The measure offers numerous concessions to businesses, including allowing manufacturing and energy-intensive industries four years before they would be subject to the carbon cap; provisions for offshore oil drilling; $10 billion for the coal industry to capture and store its carbon emissions; and enough loan guarantees and incentives to provide for the construction of 12 nuclear power plants.
"Because of the broad-based industry support that I expect the bill will garner, both at the rollout as well as beyond, I think this is the best path forward," said Fred Krupp, who heads the Environmental Defense Fund.
In a telephone briefing Thursday for business supporters, Kerry said the Edison Electric Institute -- whose members generate the bulk of the nation's electricity -- would endorse the measure, along with three of the nation's five biggest oil and gas companies. He did not name the three oil companies, but a source familiar with the negotiations said Shell, BP and ConocoPhillips would support the bill.
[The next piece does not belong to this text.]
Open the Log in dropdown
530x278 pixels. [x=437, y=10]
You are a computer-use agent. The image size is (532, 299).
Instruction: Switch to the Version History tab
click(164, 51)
Significant sections of the bill remained blank as of Friday evening, according to several sources, and that lack of specificity could deter some senators and many business interests from endorsing the measure at the outset.
"I'd like to support it, but I have to look at it," said Sen. Olympia J. Snowe (R-Maine), adding that she was concerned about what it would do to home heating oil and gas prices. "In this economy, we have to see how much we can do."
One of the most complex areas has been the question of how to limit carbon emissions from transportation. Initially the senators had hoped to create a linked fee on fuels that would be tied to the price of carbon, but that idea came under attack last week as a gas tax.
"If it walks like a duck and talks like a duck, it's a duck," said Sen. Christopher S. Bond (R-Mo.). "I don't care whether you call it a linked fee. It is a tax on energy."
To avoid that pitfall, the bill's authors are going to require oil and gas producers to buy special, non-tradable emissions allowances, at a price set by the Environmental Protection Agency. It would be pegged to the carbon market and must be retired at a certain date.
"We're not going to raise gas prices," Graham said.
To keep utility costs from rising too high, two-thirds of the revenue generated by auctioning off pollution allowances for utilities would be returned to consumers through local electricity distributors.
And in an effort to win over moderate Republicans, such as Sen. George V. Voinovich (Ohio), the bill will preempt both the states' and the EPA's ability to regulate greenhouse gases under the Clean Air Act, as long as emitters comply with the standards outlined in the measure. The agency will monitor and enforce compliance with the law.
The measure aims to cut U.S. greenhouse gas emissions 17 percent from 2005 levels in a decade and 80 percent by 2050.
Thomas J. Gibson, president of the American Iron and Steel Institute, said inclusion of the emissions cap means that someone in the business sector would suffer because the number of pollution allowances the federal government could give away are limited. "If the utilities and refineries are going to be the winners, who are going to be the losers?" he asked.
Jeremy Symons, senior vice president of the National Wildlife Federation, said the bill constituted the kind of compromises that often take place when crafting major legislation.
"The bill is ultimately about the grand bargain of pulling together national security interests with environmental concerns, and an economic job program to create clean-energy jobs," he said, adding that his group was still evaluating its position on the measure.
Surprisingly, according to this article, the Senate bill appears to be less draconian than the House bill. But then again Rep. Waxman is the prime sponsor of the House version and he is not known for using common sense in this area. The big question is what are the blank spots going to say when they are filled in. We shall see, but either bill will be bad for the economy and America while being good for government growth.